On May 18, 2018, the renovated hall opened its doors to present an exhibition of Trypillian ceramics from the collection of the PLATAR Historical Heritage Museum.
The exhibits, that were selected for display in the exhibition, show the variety and range of ceramics production during the golden age of Trypillian culture. Different shapes, sizes, method of use, paint and ornament. They tried to reproduce in ceramics everything that surrounded them. Thereby giving us the opportunity to learn about their lifestyles.
Traditions and beliefs
Reflection of the Trypillian temple, an enlarged anthropomorphic female figure and a trinocular vessel convey the sacral world of Trypillians, their beliefs and customs.
The pantheon of the Trypillian gods is still in the process of research, nevertheless the products they created speak to us through time.

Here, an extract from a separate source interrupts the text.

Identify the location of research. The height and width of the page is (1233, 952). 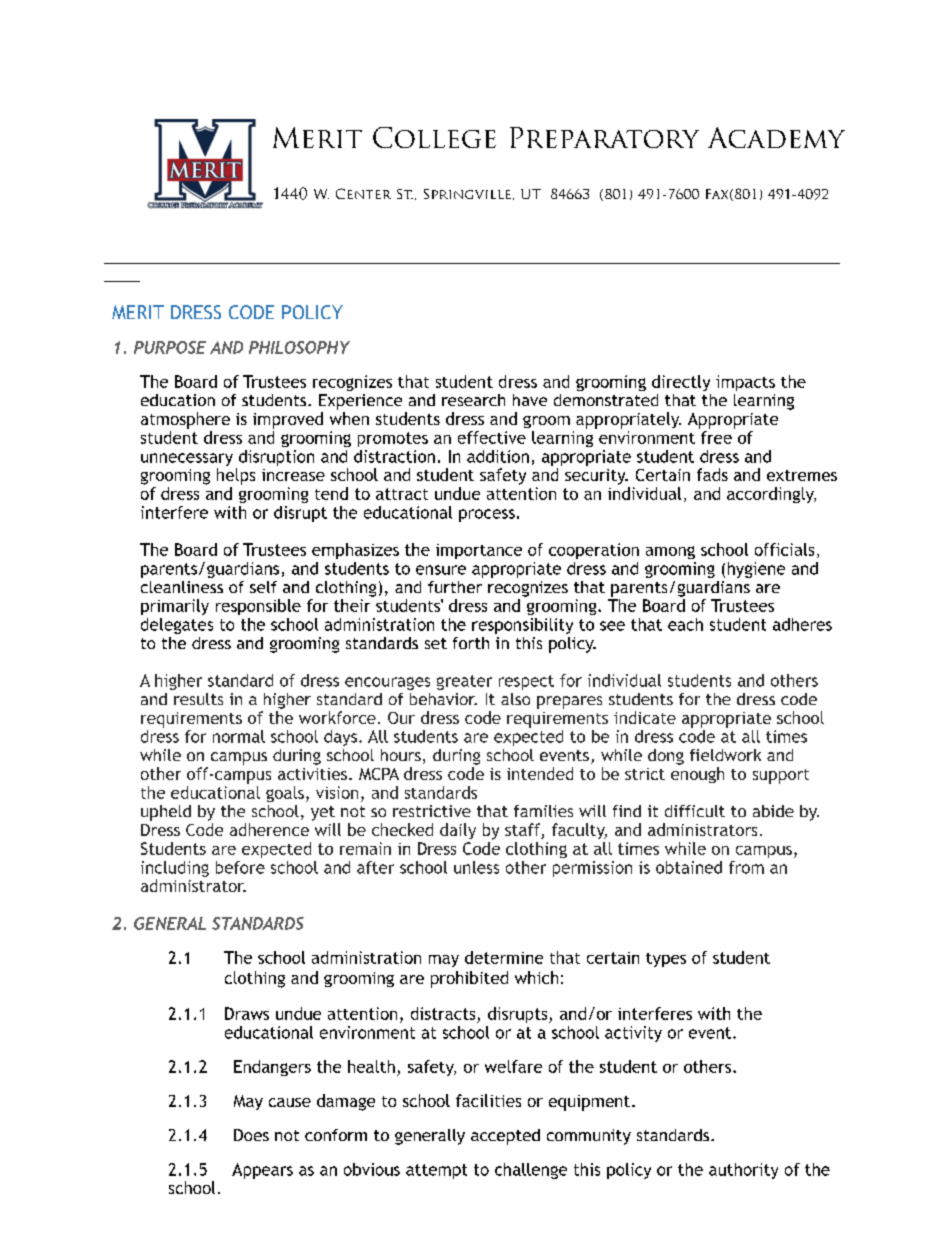
(473, 400).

Beliefs and rituals are reported about people, that had lived on this land for two thousand years before modern civilizations appeared.
From symbols to signs
On ceramics you can see the signs and symbols used by Trypillians during their golden age. Each pot is unique, because it tells its own story through symbols and a form created by a master craftsman. Now we know over 300 signs and blocks of signs that have unfortunately not advanced to writing system.
The excavations reveal thousands of various anthropomorphic and zoomorphic statuettes, which are often found to be broken. Small pots with an altar symbol that can fit in the palm of your hand. And also mysterious binocular vessels with through holes, the value of which still causes debate in scientists.
The sacral world of Trypillians presented in the original exhibition of Trypillian ceramics filled the third hall of the Kiev Regional Archaeological Museum.